11. Outside Director Limitations. No Outside Director may be paid, issued or granted, in any Fiscal Year, cash compensation and equity awards (including any Awards issued under this Plan) with an aggregate value greater than $500,000 (with the value of each equity award based on its grant date fair value (determined in accordance with U.S. generally accepted accounting principles)). Any cash compensation paid or Awards granted to an individual for his or her services as an Employee, or for his or her services as a Consultant (other than as an Outside Director), will not count for purposes of the limitation under this Section 11.

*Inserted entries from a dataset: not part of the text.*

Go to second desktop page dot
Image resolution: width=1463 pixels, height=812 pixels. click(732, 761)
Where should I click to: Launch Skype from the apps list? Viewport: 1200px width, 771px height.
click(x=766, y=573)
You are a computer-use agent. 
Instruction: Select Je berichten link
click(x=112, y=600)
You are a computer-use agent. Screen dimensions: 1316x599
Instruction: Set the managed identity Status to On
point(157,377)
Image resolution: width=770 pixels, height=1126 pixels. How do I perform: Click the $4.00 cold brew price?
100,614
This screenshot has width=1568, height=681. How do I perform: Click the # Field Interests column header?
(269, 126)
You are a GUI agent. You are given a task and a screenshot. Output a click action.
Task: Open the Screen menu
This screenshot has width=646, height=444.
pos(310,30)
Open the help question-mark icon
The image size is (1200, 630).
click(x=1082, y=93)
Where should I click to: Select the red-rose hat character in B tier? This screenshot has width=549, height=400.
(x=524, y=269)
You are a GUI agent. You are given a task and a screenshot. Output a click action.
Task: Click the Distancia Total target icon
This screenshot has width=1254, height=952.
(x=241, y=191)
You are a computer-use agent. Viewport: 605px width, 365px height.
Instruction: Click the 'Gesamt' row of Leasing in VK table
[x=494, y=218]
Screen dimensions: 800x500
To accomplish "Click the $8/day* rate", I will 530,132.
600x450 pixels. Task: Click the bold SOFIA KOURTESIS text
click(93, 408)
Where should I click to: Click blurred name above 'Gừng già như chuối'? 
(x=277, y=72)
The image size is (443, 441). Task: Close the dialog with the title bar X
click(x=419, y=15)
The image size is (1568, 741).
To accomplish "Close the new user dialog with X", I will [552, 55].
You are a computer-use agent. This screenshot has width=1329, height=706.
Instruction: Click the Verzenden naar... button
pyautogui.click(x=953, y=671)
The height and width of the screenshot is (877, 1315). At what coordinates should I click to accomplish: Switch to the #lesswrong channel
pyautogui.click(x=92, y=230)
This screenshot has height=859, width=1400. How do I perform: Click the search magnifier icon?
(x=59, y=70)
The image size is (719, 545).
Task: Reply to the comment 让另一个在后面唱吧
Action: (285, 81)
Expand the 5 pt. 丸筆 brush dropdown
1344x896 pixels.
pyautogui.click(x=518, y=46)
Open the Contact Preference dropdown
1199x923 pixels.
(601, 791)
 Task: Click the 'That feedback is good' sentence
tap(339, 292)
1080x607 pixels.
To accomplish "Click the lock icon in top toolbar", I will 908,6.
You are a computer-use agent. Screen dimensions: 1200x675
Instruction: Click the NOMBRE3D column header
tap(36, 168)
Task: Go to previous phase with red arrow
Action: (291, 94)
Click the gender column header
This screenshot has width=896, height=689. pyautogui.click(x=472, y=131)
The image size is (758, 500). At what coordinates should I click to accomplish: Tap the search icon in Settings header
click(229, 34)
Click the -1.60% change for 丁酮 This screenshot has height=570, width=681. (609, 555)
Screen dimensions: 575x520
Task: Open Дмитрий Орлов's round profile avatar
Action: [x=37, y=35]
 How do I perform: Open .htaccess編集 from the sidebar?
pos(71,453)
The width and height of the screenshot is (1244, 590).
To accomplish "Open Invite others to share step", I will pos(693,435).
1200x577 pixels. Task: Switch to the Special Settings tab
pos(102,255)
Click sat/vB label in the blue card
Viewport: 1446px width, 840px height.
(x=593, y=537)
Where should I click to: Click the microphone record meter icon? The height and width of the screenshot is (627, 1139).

12. Leaves of Absence/Transfer Between Locations. Unless the Administrator provides otherwise, vesting of Awards granted hereunder will be suspended during any unpaid leave of absence. A Participant will not cease to be an Employee in the case of (i) any leave of absence approved by the Company or (ii) transfers between locations of the Company or between the Company, its Parent, or any Subsidiary. For purposes of Incentive Stock Options, no such leave may exceed three (3) months, unless reemployment upon expiration of such leave is guaranteed by statute or contract. If reemployment upon expiration of a leave of absence approved by the Company is not so guaranteed, then six (6) months following the first (1st) day of such leave any Incentive Stock Option held by the Participant will cease to be treated as an Incentive Stock Option and will be treated for tax purposes as a Nonstatutory Stock Option.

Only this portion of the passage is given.